▸ SELECTED EXTRACT
And that kind of post unfortunately represents virtually all of Picaro's posts, and a large percentage of USMB.


----------



## Picaro (Jan 31, 2020)

gmeyers1944 said:


> I am looking for a place to discuss politics intelligently!



Thanks for your service at the Post Office. You never lost a single piece of my mail in my entire life, and carriers get no respect for doing such a great job despite the downhill slide Republicans put the organization through trying to ruin it in favor of crap sweat shop companies.


----------



## froggy (Jan 31, 2020)

gmeyers1944 said:


> I am looking for a place to discuss politics intelligently!


Good luck


----------



## the other mike (Jan 31, 2020)

gmeyers1944 said:


> I am looking for a place to discuss politics intelligently!


You're in the right place and if you ever feel like 'going postal', try scrolling down to the 'Flame Zone'.
Welcome to USMB.


----------



## the other mike (Jan 31, 2020)

OldLady said:


> Hi.  Have a nibble.


I'm glad you got me donuts and coffee.


----------



## beautress (Jan 31, 2020)

gmeyers1944 said:


> I am looking for a place to discuss politics intelligently!


Welcome to USMB, gmeyers1944. I hope you enjoy the boards.


----------



## Mac-7 (Feb 1, 2020)

▸ EXERCISE SET
**a)** From the forum thread, extract the passage that begins at the words "Thanks for your" and stops after "froggy (Jan 31, 2020)".
**b)** Write what comes next in the forum thread above, picking up after its final line.

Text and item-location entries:

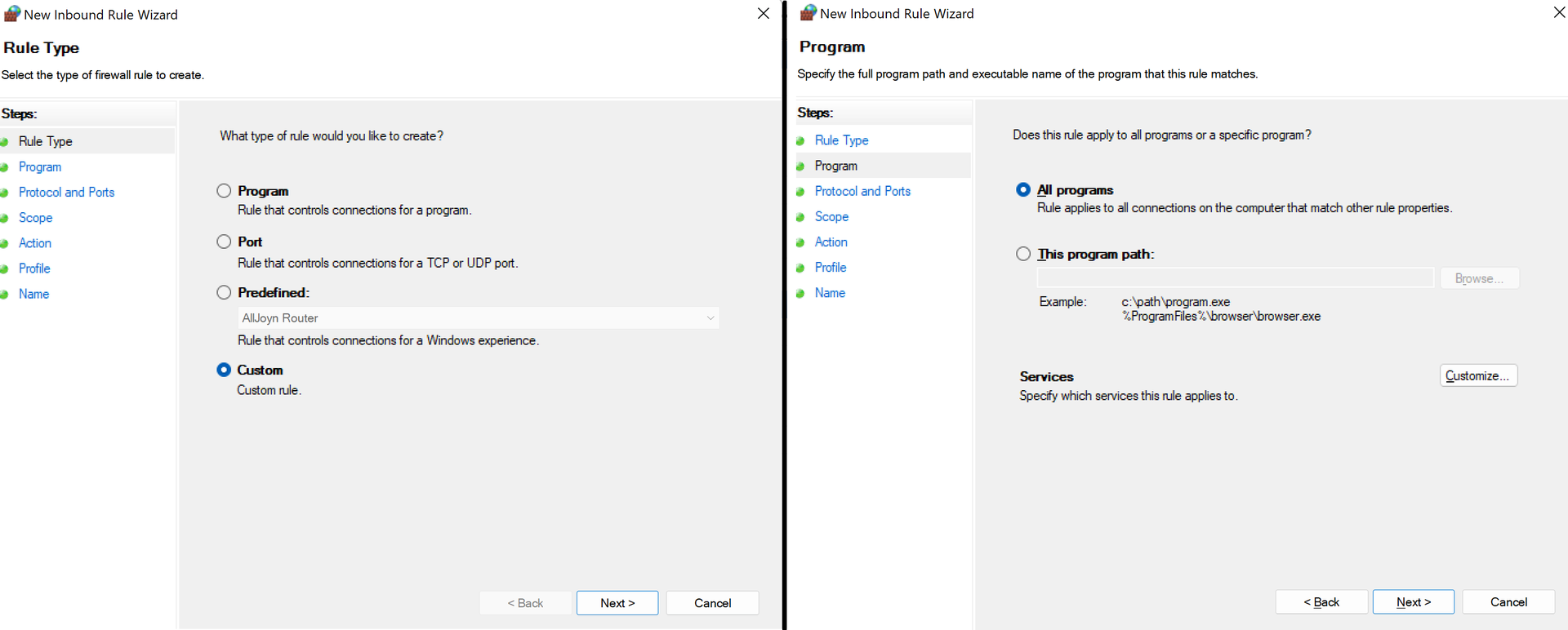Open the AllJoyn Router predefined dropdown
The height and width of the screenshot is (630, 1568).
pyautogui.click(x=478, y=318)
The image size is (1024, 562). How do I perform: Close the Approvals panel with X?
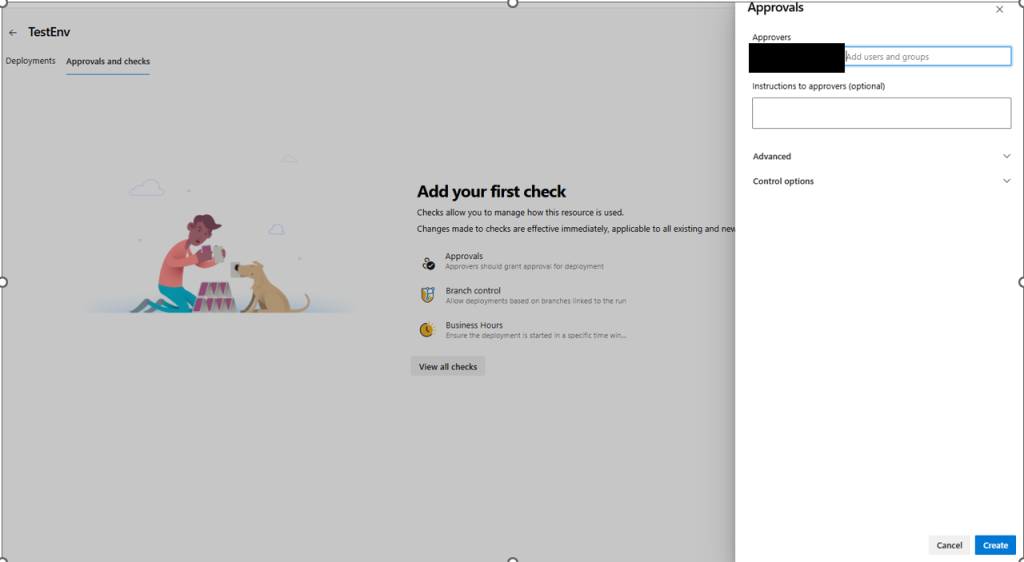click(999, 9)
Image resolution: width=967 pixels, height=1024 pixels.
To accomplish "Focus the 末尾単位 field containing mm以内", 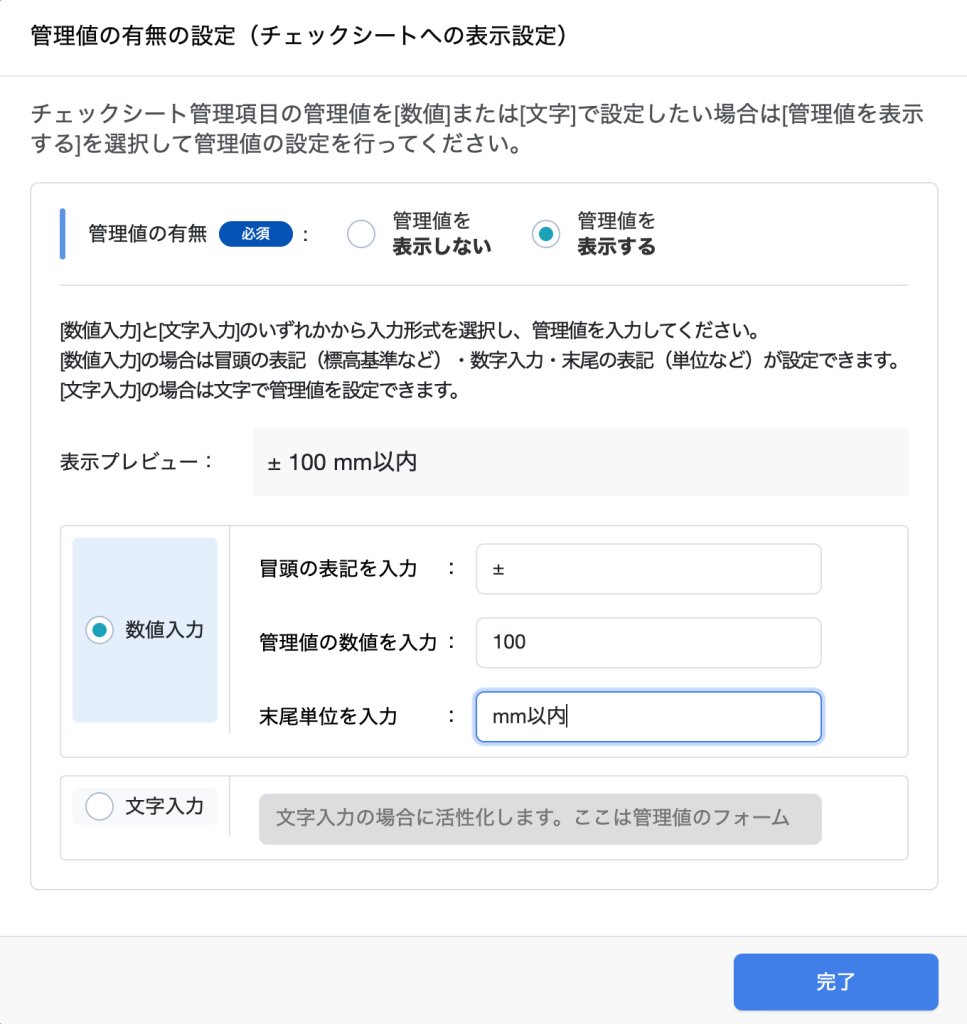I will pos(648,716).
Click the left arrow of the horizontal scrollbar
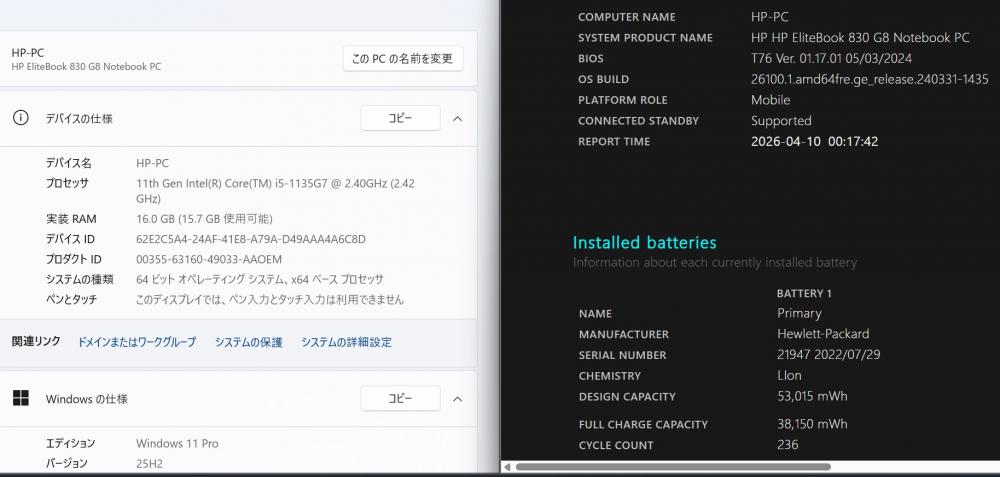Viewport: 1000px width, 477px height. coord(508,466)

▸ RESULTS OF THE TASKS
**a)**
Thanks for your service at the Post Office. You never lost a single piece of my mail in my entire life, and carriers get no respect for doing such a great job despite the downhill slide Republicans put the organization through trying to ruin it in favor of crap sweat shop companies.


----------



## froggy (Jan 31, 2020)

**b)**
Angelo said:


> OldLady said:
> 
> 
> > Hi.  Have a nibble.
> ...


If you find one let us know


----------



## Leo123 (Feb 1, 2020)

Welcome to the Political Forum, now where'd ya go?  Don't let the Godless lefties chase you away.


----------



## toobfreak (Feb 1, 2020)

gmeyers1944 said:


> I am looking for a place to discuss politics intelligently!



You can do that here if you simply put a lot of people on Ignore.  You'll know which ones:  all the ones constantly telling you how brainwashed and stupid and uneducated you are, laughing at their superiority, while losing at everything getting everything wrong and STILL thinking they are getting ahead.


----------



## HereWeGoAgain (Feb 1, 2020)

Angelo said:


> OldLady said:
> 
> 
> > Hi.  Have a nibble.
> ...




  The effects are slow acting.....
Let us know when you start seeing double.


----------



## Unkotare (Feb 1, 2020)

toobfreak said:


> gmeyers1944 said:
> 
> 
> > I am looking for a place to discuss politics intelligently!
> ...




And trying to throw salt at you.


----------



## playtime (Feb 2, 2020)

welcome.........


----------



## overkill (Feb 20, 2020)

gmeyers1944 said:


> I am looking for a place to discuss politics intelligently!




  I am an Atheist.  Does that bother you?


----------



## gmeyers1944 (Feb 20, 2020)

overkill said:


> gmeyers1944 said:
> 
> 
> > I am looking for a place to discuss politics intelligently!
> ...


No, it does not bother me.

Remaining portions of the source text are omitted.